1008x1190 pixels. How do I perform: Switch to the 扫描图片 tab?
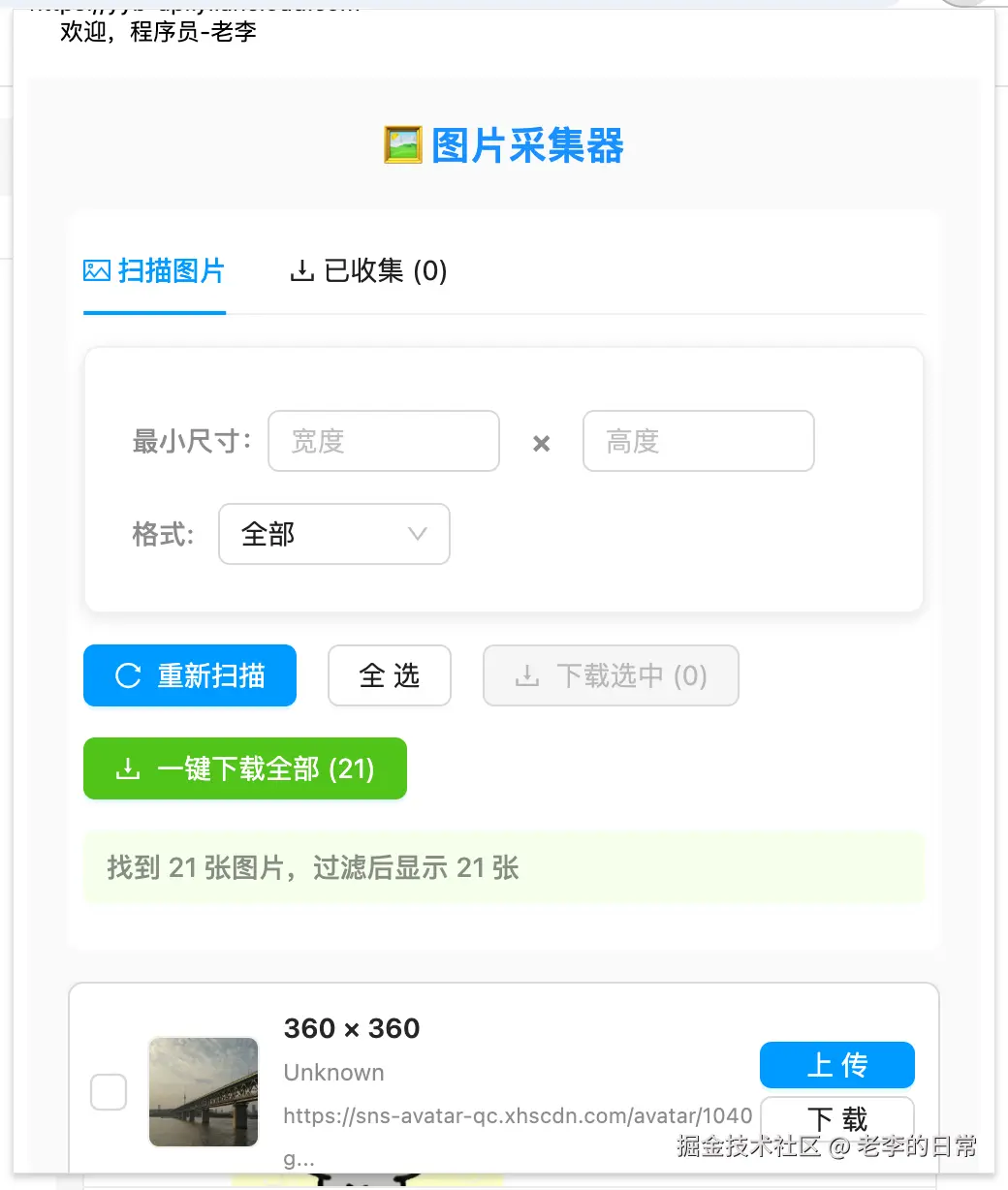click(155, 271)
------------------------------------------------------------
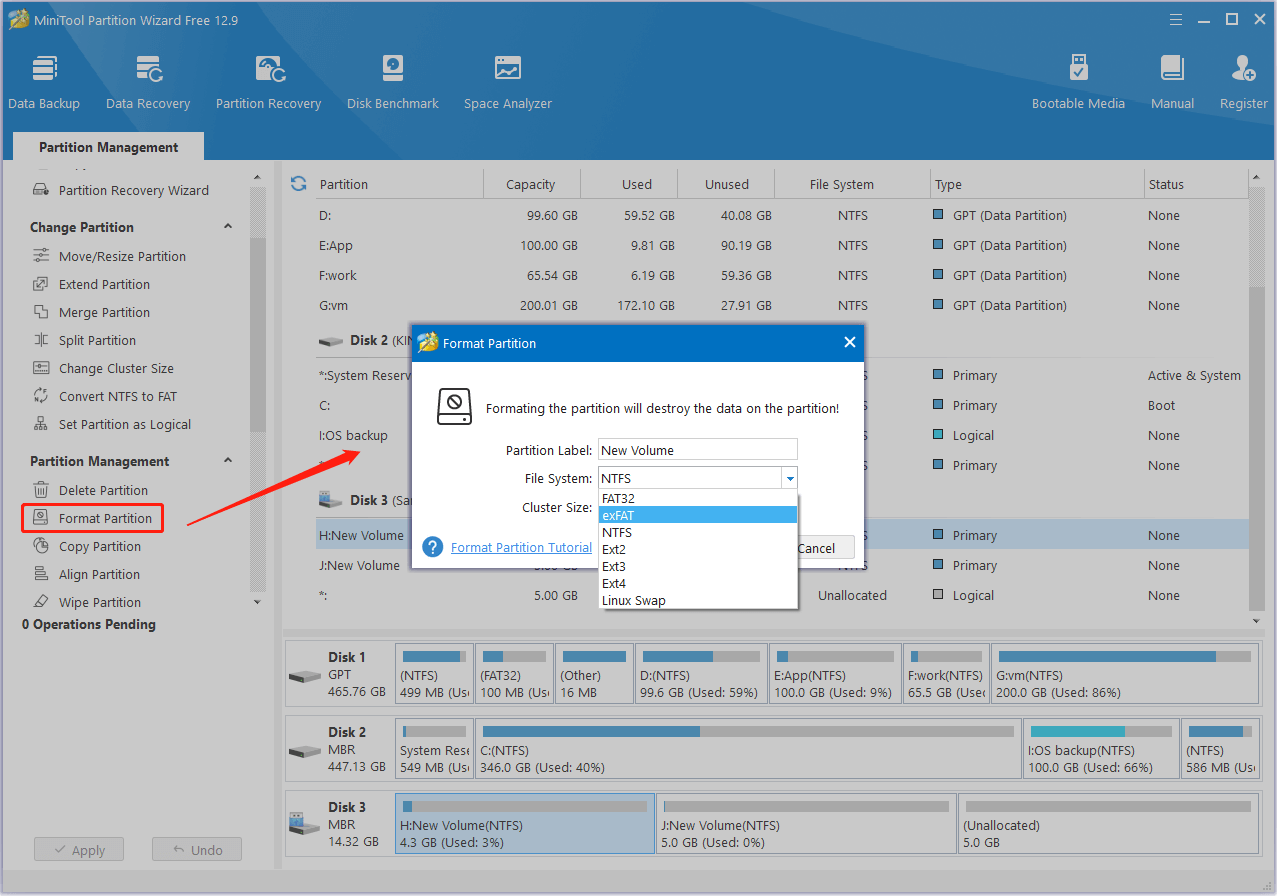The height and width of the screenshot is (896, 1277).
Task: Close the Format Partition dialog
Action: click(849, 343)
------------------------------------------------------------
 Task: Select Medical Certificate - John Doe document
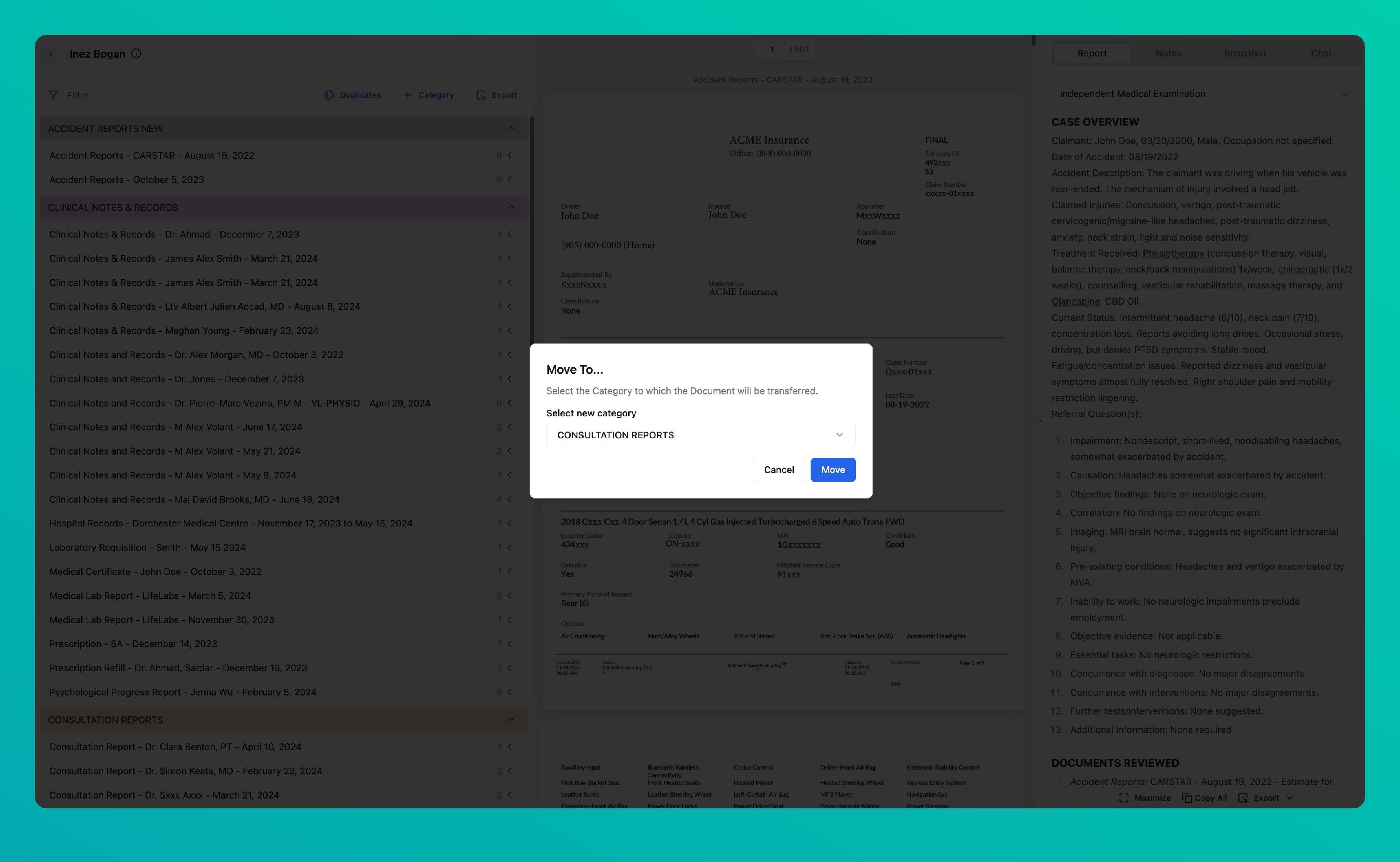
------------------------------------------------------------
Task prompt =
Can you take the lines of the listing that begin at the line containing "The height and" and stop after the line containing "Action: click(849, 343)", then write them out again with "Format Partition" swapped for "Delete Partition", changing nothing else and omitting the pictures?

Result of the exercise =
The height and width of the screenshot is (896, 1277).
Task: Close the Delete Partition dialog
Action: click(849, 343)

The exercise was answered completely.